Firefox, for example, does not and will always prompt the user even if it was set to remember the id and password via the password manager. IE will also prompt if auto-login fails (such as your Windows credentials still result in a 401 because you're id isn't allowed).
I don't think, as a web developer, you have much control over this besides setting up your server and app to work in the most expected and harmonious way... if you could, this might get into black hat territory.
If you want to control what is displayed to the user for authentication, you can change the auth-method in the login-config section of the web.xml from BASIC to FORM.
Then you can specify what page should be displayed when the user is authenticating, and, I suppose, pre-fill the credentials for them...but doesn't this defeat the whole purpose of security?

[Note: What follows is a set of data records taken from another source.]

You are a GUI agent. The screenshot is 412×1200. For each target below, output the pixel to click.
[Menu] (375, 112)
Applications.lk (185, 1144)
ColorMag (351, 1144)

Setting up Authentication for Web Applications
Edit after further details:
My only suggestion would be to change the auth-method to CLIENT-CERT and require two-way SSL, where the client is also required to present a certificate to the server. If you install the certificate into your embedded browser (and make sure external browsers can't get the certificate) then you should be OK. And actually this should stop any authentication dialog from being displayed.